Try on DesignSafe

Filter Tapis Jobs#

by Silvia Mazzoni, DesignSafe, 2025

Let’s create a function that finds a specific job, or set of jobs, that meets certain key criterias – independently of whether you created a job via the web-portal app, or directly via Tapis in a Jupyter Notebook.

Workflow#

  • Connect to Tapis

  • Get a dataframe containing all Job Metadata.

  • We will then query the metadata (pandas dataframe) to find an individual job and then get basic info on that job.

We are going to write a python function so that we may use it with different inputs.

Select a Job Based on an Any Key#

  • filter the jobs dataframe

  • you can have a single key, or many.

  • you can search for one job, or many.

Using local utilities library

Connect to Tapis#

connect_tapis.py
# ../OpsUtils/OpsUtils/Tapis/connect_tapis.py
def connect_tapis(token_filePath: str = "~/.tapis_tokens.json",
                  base_url: str = "https://designsafe.tapis.io",
                  username: str = "",
                  password: str = "",
                  force_connect: bool = False):
    """
    Connect to a Tapis platform (e.g., DesignSafe) with automatic token handling.

    Behavior
    --------
    - Looks for a saved access token at `token_filePath` (default: ~/.tapis_tokens.json).
    - If present and not expired, uses it to create an authenticated Tapis client.
    - If missing/expired, or when `force_connect=True`, prompts for credentials,
      requests new tokens, and saves them back to `token_filePath`.
    - Prints expiration details for transparency.

    Parameters
    ----------
    token_filePath : str, default "~/.tapis_tokens.json"
        Path to the JSON file that stores the Tapis `access_token` and `expires_at`.
    base_url : str, default "https://designsafe.tapis.io"
        Tapis API endpoint base URL.
    username : str, default ""
        Optional preset username.
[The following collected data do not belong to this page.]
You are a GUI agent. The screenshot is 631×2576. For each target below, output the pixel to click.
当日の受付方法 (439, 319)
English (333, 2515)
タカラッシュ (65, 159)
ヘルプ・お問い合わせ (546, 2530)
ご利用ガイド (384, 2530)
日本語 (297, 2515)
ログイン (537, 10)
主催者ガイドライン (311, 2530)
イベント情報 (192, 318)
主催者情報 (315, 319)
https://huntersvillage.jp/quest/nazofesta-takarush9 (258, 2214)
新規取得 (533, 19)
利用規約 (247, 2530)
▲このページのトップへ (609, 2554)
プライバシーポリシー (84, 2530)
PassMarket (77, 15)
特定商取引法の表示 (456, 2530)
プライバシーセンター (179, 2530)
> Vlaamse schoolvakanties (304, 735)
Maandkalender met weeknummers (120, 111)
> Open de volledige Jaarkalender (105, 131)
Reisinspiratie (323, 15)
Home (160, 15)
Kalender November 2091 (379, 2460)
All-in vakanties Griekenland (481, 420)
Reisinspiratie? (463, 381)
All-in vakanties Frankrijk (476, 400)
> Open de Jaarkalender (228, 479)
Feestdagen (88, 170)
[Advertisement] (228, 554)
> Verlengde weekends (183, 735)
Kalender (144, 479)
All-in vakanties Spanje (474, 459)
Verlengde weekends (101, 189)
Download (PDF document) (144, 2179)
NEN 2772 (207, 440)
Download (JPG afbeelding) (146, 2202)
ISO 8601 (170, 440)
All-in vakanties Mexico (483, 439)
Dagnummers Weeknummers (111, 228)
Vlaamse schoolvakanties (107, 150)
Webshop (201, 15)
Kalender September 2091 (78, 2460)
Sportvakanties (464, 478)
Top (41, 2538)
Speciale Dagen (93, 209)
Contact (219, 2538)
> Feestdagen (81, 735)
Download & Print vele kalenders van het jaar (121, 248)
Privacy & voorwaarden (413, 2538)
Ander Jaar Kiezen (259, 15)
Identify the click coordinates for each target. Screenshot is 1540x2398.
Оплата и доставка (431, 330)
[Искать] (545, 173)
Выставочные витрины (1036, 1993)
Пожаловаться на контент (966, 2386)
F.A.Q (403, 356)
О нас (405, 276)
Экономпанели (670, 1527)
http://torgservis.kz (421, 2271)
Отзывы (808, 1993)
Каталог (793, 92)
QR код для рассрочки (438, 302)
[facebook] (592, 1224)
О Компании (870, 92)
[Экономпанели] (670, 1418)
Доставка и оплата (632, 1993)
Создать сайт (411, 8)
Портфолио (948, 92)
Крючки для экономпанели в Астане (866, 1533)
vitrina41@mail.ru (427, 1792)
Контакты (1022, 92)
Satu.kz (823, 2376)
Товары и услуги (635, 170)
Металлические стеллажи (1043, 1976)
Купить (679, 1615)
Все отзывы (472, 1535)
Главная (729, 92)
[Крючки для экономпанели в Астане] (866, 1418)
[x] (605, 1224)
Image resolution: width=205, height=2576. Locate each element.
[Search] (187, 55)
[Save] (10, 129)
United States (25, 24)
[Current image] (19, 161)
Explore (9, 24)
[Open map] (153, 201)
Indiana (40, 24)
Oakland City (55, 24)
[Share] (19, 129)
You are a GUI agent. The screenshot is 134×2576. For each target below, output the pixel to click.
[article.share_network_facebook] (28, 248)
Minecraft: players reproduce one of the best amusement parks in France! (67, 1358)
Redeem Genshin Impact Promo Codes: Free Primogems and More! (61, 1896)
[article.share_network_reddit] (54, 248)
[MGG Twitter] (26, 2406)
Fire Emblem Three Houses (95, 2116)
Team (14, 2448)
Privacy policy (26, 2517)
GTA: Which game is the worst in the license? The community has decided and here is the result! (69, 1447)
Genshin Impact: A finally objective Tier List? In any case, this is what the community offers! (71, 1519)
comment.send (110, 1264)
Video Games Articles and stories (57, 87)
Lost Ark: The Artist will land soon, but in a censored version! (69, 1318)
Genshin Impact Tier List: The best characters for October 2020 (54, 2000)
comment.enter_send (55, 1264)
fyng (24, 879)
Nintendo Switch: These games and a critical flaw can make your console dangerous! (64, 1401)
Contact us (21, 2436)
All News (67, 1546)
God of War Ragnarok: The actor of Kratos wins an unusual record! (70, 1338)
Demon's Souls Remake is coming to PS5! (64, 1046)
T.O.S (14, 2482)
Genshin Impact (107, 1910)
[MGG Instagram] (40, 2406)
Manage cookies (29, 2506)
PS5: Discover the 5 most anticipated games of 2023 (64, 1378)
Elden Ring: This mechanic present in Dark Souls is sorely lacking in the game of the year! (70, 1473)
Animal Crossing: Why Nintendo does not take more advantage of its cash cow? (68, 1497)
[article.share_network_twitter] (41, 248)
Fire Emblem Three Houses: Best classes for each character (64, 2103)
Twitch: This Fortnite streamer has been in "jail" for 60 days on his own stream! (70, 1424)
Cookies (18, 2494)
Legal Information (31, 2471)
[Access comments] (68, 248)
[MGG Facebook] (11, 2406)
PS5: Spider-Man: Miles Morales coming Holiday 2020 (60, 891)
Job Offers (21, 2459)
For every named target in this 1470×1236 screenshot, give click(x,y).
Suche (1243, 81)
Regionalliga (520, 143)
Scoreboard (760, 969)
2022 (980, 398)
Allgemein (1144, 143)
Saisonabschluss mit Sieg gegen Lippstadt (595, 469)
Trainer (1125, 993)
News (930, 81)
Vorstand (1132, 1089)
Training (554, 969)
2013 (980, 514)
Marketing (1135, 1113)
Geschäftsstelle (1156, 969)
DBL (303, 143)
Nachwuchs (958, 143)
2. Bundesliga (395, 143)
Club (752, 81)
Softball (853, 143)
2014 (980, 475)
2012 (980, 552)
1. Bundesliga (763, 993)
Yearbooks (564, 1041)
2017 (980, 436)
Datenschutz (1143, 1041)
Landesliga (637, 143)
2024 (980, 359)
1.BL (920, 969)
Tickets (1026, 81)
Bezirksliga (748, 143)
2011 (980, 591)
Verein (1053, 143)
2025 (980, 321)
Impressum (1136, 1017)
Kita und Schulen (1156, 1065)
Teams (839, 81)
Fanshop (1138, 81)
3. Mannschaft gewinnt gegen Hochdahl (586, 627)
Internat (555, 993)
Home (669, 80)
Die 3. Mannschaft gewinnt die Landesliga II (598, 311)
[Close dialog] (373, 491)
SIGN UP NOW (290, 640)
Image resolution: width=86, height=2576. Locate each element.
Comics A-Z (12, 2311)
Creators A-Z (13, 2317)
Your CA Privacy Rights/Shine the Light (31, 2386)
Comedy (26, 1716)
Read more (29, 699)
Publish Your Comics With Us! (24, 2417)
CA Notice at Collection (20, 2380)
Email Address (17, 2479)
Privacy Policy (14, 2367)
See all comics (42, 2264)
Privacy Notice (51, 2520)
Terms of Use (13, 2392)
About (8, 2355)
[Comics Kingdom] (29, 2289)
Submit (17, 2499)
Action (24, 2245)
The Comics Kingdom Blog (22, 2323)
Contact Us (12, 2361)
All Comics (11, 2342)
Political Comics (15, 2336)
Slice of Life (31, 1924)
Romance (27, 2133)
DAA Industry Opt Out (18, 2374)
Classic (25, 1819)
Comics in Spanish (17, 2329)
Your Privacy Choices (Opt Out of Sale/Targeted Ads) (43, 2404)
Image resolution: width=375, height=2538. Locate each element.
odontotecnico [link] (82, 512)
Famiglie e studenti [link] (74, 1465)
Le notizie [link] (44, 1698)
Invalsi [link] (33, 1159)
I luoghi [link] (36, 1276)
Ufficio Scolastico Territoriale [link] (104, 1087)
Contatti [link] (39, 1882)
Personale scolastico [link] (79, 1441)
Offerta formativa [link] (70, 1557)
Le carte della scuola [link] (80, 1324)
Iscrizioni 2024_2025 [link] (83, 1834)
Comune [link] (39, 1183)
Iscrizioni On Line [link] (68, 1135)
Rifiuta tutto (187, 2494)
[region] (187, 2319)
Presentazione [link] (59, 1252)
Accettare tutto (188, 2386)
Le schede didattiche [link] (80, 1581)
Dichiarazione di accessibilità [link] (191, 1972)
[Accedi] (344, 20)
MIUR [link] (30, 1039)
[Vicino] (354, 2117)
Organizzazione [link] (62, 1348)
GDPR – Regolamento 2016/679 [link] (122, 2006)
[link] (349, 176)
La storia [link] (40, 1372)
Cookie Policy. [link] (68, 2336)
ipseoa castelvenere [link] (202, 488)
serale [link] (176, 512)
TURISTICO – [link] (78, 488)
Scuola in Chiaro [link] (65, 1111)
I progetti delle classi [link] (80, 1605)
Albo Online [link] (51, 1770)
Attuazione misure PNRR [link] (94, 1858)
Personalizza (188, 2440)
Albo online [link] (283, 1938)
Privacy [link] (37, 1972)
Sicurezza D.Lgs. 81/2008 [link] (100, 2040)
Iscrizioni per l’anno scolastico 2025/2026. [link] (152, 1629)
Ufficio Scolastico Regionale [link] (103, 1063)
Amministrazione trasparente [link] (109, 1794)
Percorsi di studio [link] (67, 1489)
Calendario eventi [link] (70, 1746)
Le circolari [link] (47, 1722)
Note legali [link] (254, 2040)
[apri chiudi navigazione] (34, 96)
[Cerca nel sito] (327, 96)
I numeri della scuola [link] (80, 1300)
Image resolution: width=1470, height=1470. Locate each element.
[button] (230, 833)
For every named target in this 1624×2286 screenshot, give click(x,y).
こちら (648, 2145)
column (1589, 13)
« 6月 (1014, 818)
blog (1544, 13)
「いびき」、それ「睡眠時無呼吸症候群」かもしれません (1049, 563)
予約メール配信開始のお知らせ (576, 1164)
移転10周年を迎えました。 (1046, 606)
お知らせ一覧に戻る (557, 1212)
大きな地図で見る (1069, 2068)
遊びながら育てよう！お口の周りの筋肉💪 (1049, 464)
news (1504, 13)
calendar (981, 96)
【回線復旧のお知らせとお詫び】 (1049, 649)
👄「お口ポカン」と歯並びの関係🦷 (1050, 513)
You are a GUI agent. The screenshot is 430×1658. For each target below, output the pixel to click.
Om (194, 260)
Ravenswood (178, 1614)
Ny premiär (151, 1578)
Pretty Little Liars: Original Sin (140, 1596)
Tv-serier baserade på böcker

If empty, you will be prompted.
    password : str, default ""
        Optional preset password. If empty, you will be prompted (securely).
    force_connect : bool, default False
        If True, ignores any valid saved token and performs a fresh login.

    Returns
    -------
    object
        An authenticated `Tapis` client object ready to use.

    Notes
    -----
    - The token file stores: `{"access_token": "...", "expires_at": "...ISO8601..."}`.
    - Expiry timestamps are treated as UTC if no timezone is present.
    - If the saved token cannot be parsed/validated, a fresh login is performed.

    Example
    -------
    t = connect_tapis()                        # use saved token or prompt as needed
    jobs = t.jobs.getJobList()                 # now you're authenticated

    Author
    ------
    Silvia Mazzoni, DesignSafe (silviamazzoni@yahoo.com)

    Date
    ----
    2025-08-14

    Version
    -------
    1.0
    """
    from tapipy.tapis import Tapis
    from getpass import getpass
    from datetime import datetime, timezone
    import json
    import os

    def _parse_expires_at(s: str) -> datetime | None:
        """Parse ISO8601 expiry, accepting 'Z' and naive strings; return aware UTC dt or None."""
        if not s:
            return None
        try:
            # normalize trailing 'Z' to +00:00
            s_norm = s.replace("Z", "+00:00")
            dt = datetime.fromisoformat(s_norm)
            if dt.tzinfo is None:
                dt = dt.replace(tzinfo=timezone.utc)
            return dt.astimezone(timezone.utc)
        except Exception:
            return None

    def getTokensLoop():
        username = getpass("Username: ")
        password = getpass("Password: ")
        t = Tapis(base_url=base_url, username=username, password=password)
        try:
            t.get_tokens()
            return t
        except Exception as e:
            print(f" ** Warning ** could get token : {e},\n TRY AGAIN!")
            t= getTokensLoop()
            return t

        
    print(" -- Checking Tapis token --")
    token_path = os.path.expanduser(token_filePath)
    now = datetime.now(timezone.utc)

    t = None
    saved_expires_at = None
    valid_token = False

    # Try to load a saved token
    if os.path.exists(token_path):
        try:
            with open(token_path, "r") as f:
                tokens = json.load(f)
            saved_expires_at = _parse_expires_at(tokens.get("expires_at"))
            if tokens.get("access_token") and saved_expires_at and saved_expires_at > now:
                print(" Token loaded from file. Token is still valid!")
                t = Tapis(base_url=base_url, access_token=tokens["access_token"])
                valid_token = True
            else:
                print(" Token file found but token is missing/expired.")
                if saved_expires_at:
                    print(" Token expired at:", saved_expires_at.isoformat())
        except Exception as e:
            print(f" Could not read/parse token file ({token_path}): {e}")
    else:
        print(" No saved tokens found.")

    if force_connect:
        print(" Forcing a connection to Tapis (fresh login).")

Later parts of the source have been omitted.